For most housing assistance including Section 8, HUD housing is not counted as a public benefit under the current public charge rule for immigration purposes as of 2026. Immigration rules can change and vary by visa type, though. If you have concerns, consult an immigration attorney before applying. HUD's guidance at hud.gov covers eligible citizenship and immigration categories for participation.
Sources
- HUD, Worst Case Housing Needs: 2021 Report to Congress (HUD User): Roughly 5 million households receive HUD rental assistance while an estimated 20 million-plus qualify; most voucher recipients wait years, not months.
- HUD, 24 CFR Part 982 - Section 8 Tenant-Based Assistance: PHAs are authorized under 24 CFR Part 982 to set local preferences and policies; 24 CFR 982.207 governs local preference categories.
- HUD, Public Housing Agency (PHA) Contact Information: HUD maintains a searchable directory of all local and state PHAs with contact information.
- AffordableHousingOnline.com, Section 8 Waitlist Tracking: Third-party aggregators track open Section 8 waitlists; Atlanta Housing Authority received over 30,000 applications when its waitlist opened in 2015.
- HUD, 24 CFR 982.353 - Family Right to Move (Portability): Under 24 CFR 982.353, Housing Choice Vouchers are portable; recipients can move to another PHA's jurisdiction subject to the twelve-month leasing requirement.
- HUD, 24 CFR Part 983 - Project-Based Voucher Program: Project-based vouchers are tied to specific units; 24 CFR 983.261 governs the family's right to a tenant-based voucher after living in a PBV unit.
- HUD, Low-Income Housing Tax Credit (LIHTC) Program (HUD User): LIHTC properties cap rents for households generally at 50 to 60% of Area Median Income and run their own waitlists separate from Section 8.
- HUD, Section 811 Supportive Housing for Persons with Disabilities: Section 811 provides rental assistance for adults 18+ with disabilities at 30-50% AMI, administered through state agencies with separate waitlists.

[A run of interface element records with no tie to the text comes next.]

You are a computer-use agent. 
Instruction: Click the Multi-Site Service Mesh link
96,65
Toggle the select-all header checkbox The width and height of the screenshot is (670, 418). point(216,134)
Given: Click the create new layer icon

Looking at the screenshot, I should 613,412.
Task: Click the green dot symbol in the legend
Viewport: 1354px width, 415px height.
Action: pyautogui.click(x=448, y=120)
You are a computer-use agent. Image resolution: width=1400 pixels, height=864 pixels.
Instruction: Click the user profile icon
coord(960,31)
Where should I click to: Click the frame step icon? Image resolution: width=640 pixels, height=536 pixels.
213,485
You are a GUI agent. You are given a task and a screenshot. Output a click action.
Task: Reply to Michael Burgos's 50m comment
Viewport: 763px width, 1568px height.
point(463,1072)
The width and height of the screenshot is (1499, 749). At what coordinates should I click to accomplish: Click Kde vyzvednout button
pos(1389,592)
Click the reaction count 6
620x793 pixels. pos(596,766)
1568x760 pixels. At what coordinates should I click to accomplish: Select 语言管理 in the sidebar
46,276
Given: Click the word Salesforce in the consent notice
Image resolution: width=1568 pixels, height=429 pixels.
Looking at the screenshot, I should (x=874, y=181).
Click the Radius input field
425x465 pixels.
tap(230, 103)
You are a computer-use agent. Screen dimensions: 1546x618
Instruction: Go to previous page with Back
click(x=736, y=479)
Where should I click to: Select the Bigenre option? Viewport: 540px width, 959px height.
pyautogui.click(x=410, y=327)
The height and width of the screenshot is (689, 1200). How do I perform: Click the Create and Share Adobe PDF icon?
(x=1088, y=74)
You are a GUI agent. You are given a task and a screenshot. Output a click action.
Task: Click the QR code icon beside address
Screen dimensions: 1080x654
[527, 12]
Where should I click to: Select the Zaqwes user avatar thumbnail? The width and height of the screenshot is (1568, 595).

- HUD, Section 202 Supportive Housing for the Elderly: Section 202 housing is for seniors 62 and older at 50% AMI, applied for property by property through nonprofit sponsors.
- HUD, FY Income Limits Documentation System (HUD User): HUD income limits by area and household size are updated annually; voucher eligibility requires income at or below 50% AMI, with 75% targeting for households at 30% AMI.
- 211.org, United Way Worldwide: 211 routes callers to local emergency rental assistance, shelters, and housing services.
- HUD, Violence Against Women Act (VAWA) Housing Protections: VAWA provides housing protections and priority access rights within HUD programs, including Emergency Housing Vouchers, for survivors of domestic violence, stalking, and sexual assault.
- HUD, Housing Choice Voucher Program (Section 8): Standard Section 8 application documents include proof of identity, Social Security cards, income documentation, and preference verification.